Line by line, transcribe all of the entries exactly.

-=-=-

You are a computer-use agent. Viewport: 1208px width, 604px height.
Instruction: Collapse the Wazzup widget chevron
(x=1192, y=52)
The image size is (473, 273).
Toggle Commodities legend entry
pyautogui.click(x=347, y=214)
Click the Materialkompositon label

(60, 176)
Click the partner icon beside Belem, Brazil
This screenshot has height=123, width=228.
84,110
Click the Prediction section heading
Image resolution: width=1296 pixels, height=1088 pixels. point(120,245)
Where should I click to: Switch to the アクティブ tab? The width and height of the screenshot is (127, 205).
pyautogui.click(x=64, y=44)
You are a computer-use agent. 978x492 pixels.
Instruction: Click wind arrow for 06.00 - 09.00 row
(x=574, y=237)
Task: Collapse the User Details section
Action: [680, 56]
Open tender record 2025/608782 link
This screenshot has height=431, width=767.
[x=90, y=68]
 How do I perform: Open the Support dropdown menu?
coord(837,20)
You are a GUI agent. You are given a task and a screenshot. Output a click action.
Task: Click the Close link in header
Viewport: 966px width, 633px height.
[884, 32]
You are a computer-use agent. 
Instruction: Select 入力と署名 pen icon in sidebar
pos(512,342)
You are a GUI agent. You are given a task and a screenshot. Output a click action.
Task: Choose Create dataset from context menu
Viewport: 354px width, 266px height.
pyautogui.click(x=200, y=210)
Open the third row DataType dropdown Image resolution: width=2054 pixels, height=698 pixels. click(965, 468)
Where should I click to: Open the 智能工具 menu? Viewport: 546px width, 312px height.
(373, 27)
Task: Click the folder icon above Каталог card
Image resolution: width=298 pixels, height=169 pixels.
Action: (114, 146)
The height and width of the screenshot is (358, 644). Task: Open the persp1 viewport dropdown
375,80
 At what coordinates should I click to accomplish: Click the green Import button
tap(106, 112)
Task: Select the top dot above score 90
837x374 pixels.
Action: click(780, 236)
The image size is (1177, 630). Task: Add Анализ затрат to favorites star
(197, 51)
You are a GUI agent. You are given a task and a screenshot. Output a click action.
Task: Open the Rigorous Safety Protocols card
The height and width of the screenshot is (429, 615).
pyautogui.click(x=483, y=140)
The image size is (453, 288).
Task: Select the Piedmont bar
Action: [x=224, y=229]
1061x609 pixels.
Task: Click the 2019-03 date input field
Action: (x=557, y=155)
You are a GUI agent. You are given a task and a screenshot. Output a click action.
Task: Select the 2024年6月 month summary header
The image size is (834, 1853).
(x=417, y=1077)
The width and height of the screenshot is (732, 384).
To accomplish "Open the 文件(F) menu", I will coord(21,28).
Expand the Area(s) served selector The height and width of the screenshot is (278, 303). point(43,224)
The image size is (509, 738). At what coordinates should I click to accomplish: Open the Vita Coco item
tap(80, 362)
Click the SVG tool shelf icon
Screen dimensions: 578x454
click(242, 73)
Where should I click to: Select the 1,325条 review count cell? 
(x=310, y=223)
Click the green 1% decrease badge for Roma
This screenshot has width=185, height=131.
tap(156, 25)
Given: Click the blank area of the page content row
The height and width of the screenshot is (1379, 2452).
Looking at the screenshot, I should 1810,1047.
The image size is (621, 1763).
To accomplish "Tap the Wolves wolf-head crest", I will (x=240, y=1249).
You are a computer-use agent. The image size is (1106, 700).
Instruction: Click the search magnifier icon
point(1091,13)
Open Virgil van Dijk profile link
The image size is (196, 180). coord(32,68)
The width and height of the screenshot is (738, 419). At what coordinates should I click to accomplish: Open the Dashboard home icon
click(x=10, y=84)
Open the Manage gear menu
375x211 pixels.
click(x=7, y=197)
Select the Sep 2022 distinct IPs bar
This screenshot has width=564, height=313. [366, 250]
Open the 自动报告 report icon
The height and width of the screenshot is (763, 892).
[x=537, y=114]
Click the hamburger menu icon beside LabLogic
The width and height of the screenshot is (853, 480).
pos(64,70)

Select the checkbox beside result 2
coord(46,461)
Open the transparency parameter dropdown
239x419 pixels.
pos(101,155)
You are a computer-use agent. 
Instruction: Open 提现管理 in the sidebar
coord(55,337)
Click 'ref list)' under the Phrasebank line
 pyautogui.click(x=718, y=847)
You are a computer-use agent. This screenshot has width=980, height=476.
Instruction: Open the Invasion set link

-=-=-

### FINAL ANSWER
You are a computer-use agent. Viewport: 1208px width, 604px height.
Instruction: Collapse the Wazzup widget chevron
(x=1192, y=52)
The image size is (473, 273).
Toggle Commodities legend entry
pyautogui.click(x=347, y=214)
Click the Materialkompositon label

(60, 176)
Click the partner icon beside Belem, Brazil
This screenshot has height=123, width=228.
84,110
Click the Prediction section heading
Image resolution: width=1296 pixels, height=1088 pixels. point(120,245)
Where should I click to: Switch to the アクティブ tab? The width and height of the screenshot is (127, 205).
pyautogui.click(x=64, y=44)
You are a computer-use agent. 978x492 pixels.
Instruction: Click wind arrow for 06.00 - 09.00 row
(x=574, y=237)
Task: Collapse the User Details section
Action: [680, 56]
Open tender record 2025/608782 link
This screenshot has height=431, width=767.
[x=90, y=68]
 How do I perform: Open the Support dropdown menu?
coord(837,20)
You are a GUI agent. You are given a task and a screenshot. Output a click action.
Task: Click the Close link in header
Viewport: 966px width, 633px height.
[884, 32]
You are a computer-use agent. 
Instruction: Select 入力と署名 pen icon in sidebar
pos(512,342)
You are a GUI agent. You are given a task and a screenshot. Output a click action.
Task: Choose Create dataset from context menu
Viewport: 354px width, 266px height.
pyautogui.click(x=200, y=210)
Open the third row DataType dropdown Image resolution: width=2054 pixels, height=698 pixels. click(965, 468)
Where should I click to: Open the 智能工具 menu? Viewport: 546px width, 312px height.
(373, 27)
Task: Click the folder icon above Каталог card
Image resolution: width=298 pixels, height=169 pixels.
Action: (114, 146)
The height and width of the screenshot is (358, 644). Task: Open the persp1 viewport dropdown
375,80
 At what coordinates should I click to accomplish: Click the green Import button
tap(106, 112)
Task: Select the top dot above score 90
837x374 pixels.
Action: click(780, 236)
The image size is (1177, 630). Task: Add Анализ затрат to favorites star
(197, 51)
You are a GUI agent. You are given a task and a screenshot. Output a click action.
Task: Open the Rigorous Safety Protocols card
The height and width of the screenshot is (429, 615).
pyautogui.click(x=483, y=140)
The image size is (453, 288).
Task: Select the Piedmont bar
Action: [x=224, y=229]
1061x609 pixels.
Task: Click the 2019-03 date input field
Action: (x=557, y=155)
You are a GUI agent. You are given a task and a screenshot. Output a click action.
Task: Select the 2024年6月 month summary header
The image size is (834, 1853).
(x=417, y=1077)
The width and height of the screenshot is (732, 384).
To accomplish "Open the 文件(F) menu", I will coord(21,28).
Expand the Area(s) served selector The height and width of the screenshot is (278, 303). point(43,224)
The image size is (509, 738). At what coordinates should I click to accomplish: Open the Vita Coco item
tap(80, 362)
Click the SVG tool shelf icon
Screen dimensions: 578x454
click(242, 73)
Where should I click to: Select the 1,325条 review count cell? 
(x=310, y=223)
Click the green 1% decrease badge for Roma
This screenshot has width=185, height=131.
tap(156, 25)
Given: Click the blank area of the page content row
The height and width of the screenshot is (1379, 2452).
Looking at the screenshot, I should 1810,1047.
The image size is (621, 1763).
To accomplish "Tap the Wolves wolf-head crest", I will (x=240, y=1249).
You are a computer-use agent. The image size is (1106, 700).
Instruction: Click the search magnifier icon
point(1091,13)
Open Virgil van Dijk profile link
The image size is (196, 180). coord(32,68)
The width and height of the screenshot is (738, 419). At what coordinates should I click to accomplish: Open the Dashboard home icon
click(x=10, y=84)
Open the Manage gear menu
375x211 pixels.
click(x=7, y=197)
Select the Sep 2022 distinct IPs bar
This screenshot has width=564, height=313. [366, 250]
Open the 自动报告 report icon
The height and width of the screenshot is (763, 892).
[x=537, y=114]
Click the hamburger menu icon beside LabLogic
The width and height of the screenshot is (853, 480).
pos(64,70)

Select the checkbox beside result 2
coord(46,461)
Open the transparency parameter dropdown
239x419 pixels.
pos(101,155)
You are a computer-use agent. 
Instruction: Open 提现管理 in the sidebar
coord(55,337)
Click 'ref list)' under the Phrasebank line
 pyautogui.click(x=718, y=847)
You are a computer-use agent. This screenshot has width=980, height=476.
Instruction: Open the Invasion set link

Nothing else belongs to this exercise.